Work required: Update the rows below by replacing the word "Instruction" with "Directive" wherever it occurs, and leave every other part of the rows unchanged.

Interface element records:

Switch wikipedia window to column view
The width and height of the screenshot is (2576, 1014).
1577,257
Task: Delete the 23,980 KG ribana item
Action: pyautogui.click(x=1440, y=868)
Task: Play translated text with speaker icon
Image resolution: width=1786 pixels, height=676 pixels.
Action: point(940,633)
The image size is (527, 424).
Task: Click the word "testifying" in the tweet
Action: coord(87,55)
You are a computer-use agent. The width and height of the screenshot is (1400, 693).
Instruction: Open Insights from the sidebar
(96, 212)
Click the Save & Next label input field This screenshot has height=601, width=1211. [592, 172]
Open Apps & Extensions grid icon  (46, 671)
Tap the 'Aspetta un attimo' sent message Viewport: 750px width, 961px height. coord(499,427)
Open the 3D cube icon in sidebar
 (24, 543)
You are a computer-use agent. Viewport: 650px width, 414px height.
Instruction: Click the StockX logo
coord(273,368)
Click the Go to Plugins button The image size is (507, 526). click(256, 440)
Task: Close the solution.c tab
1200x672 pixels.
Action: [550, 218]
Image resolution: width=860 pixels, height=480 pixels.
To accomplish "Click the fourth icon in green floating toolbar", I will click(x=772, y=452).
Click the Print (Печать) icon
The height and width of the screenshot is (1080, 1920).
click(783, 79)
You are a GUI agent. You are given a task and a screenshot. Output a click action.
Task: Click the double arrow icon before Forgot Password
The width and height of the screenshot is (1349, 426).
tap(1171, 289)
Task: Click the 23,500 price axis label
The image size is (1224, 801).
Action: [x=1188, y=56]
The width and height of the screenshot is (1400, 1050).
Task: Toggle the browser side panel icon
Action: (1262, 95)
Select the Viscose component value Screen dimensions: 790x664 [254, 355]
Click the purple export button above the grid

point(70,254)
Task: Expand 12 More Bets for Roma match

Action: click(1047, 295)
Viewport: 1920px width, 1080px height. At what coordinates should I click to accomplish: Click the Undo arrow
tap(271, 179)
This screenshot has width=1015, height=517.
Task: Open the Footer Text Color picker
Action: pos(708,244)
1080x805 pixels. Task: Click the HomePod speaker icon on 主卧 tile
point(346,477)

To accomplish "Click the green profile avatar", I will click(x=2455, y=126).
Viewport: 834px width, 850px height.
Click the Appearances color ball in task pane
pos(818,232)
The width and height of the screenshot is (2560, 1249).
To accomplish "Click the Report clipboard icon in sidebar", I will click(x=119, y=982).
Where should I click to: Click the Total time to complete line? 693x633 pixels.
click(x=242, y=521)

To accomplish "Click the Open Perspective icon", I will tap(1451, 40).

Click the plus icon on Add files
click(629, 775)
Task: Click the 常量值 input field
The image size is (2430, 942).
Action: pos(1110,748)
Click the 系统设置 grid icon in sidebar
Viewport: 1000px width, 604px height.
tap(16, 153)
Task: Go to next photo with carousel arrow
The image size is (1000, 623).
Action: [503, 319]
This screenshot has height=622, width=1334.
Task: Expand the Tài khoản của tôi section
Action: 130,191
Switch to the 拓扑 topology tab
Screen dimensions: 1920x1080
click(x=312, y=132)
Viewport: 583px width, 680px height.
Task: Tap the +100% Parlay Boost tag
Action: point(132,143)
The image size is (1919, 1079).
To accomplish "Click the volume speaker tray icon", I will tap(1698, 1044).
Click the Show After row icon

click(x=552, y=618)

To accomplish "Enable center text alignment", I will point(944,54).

Written response:
Switch wikipedia window to column view
The width and height of the screenshot is (2576, 1014).
1577,257
Task: Delete the 23,980 KG ribana item
Action: pyautogui.click(x=1440, y=868)
Task: Play translated text with speaker icon
Image resolution: width=1786 pixels, height=676 pixels.
Action: point(940,633)
The image size is (527, 424).
Task: Click the word "testifying" in the tweet
Action: coord(87,55)
You are a computer-use agent. The width and height of the screenshot is (1400, 693).
Directive: Open Insights from the sidebar
(96, 212)
Click the Save & Next label input field This screenshot has height=601, width=1211. [592, 172]
Open Apps & Extensions grid icon  (46, 671)
Tap the 'Aspetta un attimo' sent message Viewport: 750px width, 961px height. coord(499,427)
Open the 3D cube icon in sidebar
 (24, 543)
You are a computer-use agent. Viewport: 650px width, 414px height.
Directive: Click the StockX logo
coord(273,368)
Click the Go to Plugins button The image size is (507, 526). click(256, 440)
Task: Close the solution.c tab
1200x672 pixels.
Action: [550, 218]
Image resolution: width=860 pixels, height=480 pixels.
To accomplish "Click the fourth icon in green floating toolbar", I will click(x=772, y=452).
Click the Print (Печать) icon
The height and width of the screenshot is (1080, 1920).
click(783, 79)
You are a GUI agent. You are given a task and a screenshot. Output a click action.
Task: Click the double arrow icon before Forgot Password
The width and height of the screenshot is (1349, 426).
tap(1171, 289)
Task: Click the 23,500 price axis label
The image size is (1224, 801).
Action: [x=1188, y=56]
The width and height of the screenshot is (1400, 1050).
Task: Toggle the browser side panel icon
Action: (1262, 95)
Select the Viscose component value Screen dimensions: 790x664 [254, 355]
Click the purple export button above the grid

point(70,254)
Task: Expand 12 More Bets for Roma match

Action: click(1047, 295)
Viewport: 1920px width, 1080px height. At what coordinates should I click to accomplish: Click the Undo arrow
tap(271, 179)
This screenshot has width=1015, height=517.
Task: Open the Footer Text Color picker
Action: pos(708,244)
1080x805 pixels. Task: Click the HomePod speaker icon on 主卧 tile
point(346,477)

To accomplish "Click the green profile avatar", I will click(x=2455, y=126).
Viewport: 834px width, 850px height.
Click the Appearances color ball in task pane
pos(818,232)
The width and height of the screenshot is (2560, 1249).
To accomplish "Click the Report clipboard icon in sidebar", I will click(x=119, y=982).
Where should I click to: Click the Total time to complete line? 693x633 pixels.
click(x=242, y=521)

To accomplish "Click the Open Perspective icon", I will tap(1451, 40).

Click the plus icon on Add files
click(629, 775)
Task: Click the 常量值 input field
The image size is (2430, 942).
Action: pos(1110,748)
Click the 系统设置 grid icon in sidebar
Viewport: 1000px width, 604px height.
tap(16, 153)
Task: Go to next photo with carousel arrow
The image size is (1000, 623).
Action: [503, 319]
This screenshot has height=622, width=1334.
Task: Expand the Tài khoản của tôi section
Action: 130,191
Switch to the 拓扑 topology tab
Screen dimensions: 1920x1080
click(x=312, y=132)
Viewport: 583px width, 680px height.
Task: Tap the +100% Parlay Boost tag
Action: point(132,143)
The image size is (1919, 1079).
To accomplish "Click the volume speaker tray icon", I will tap(1698, 1044).
Click the Show After row icon

click(x=552, y=618)

To accomplish "Enable center text alignment", I will point(944,54).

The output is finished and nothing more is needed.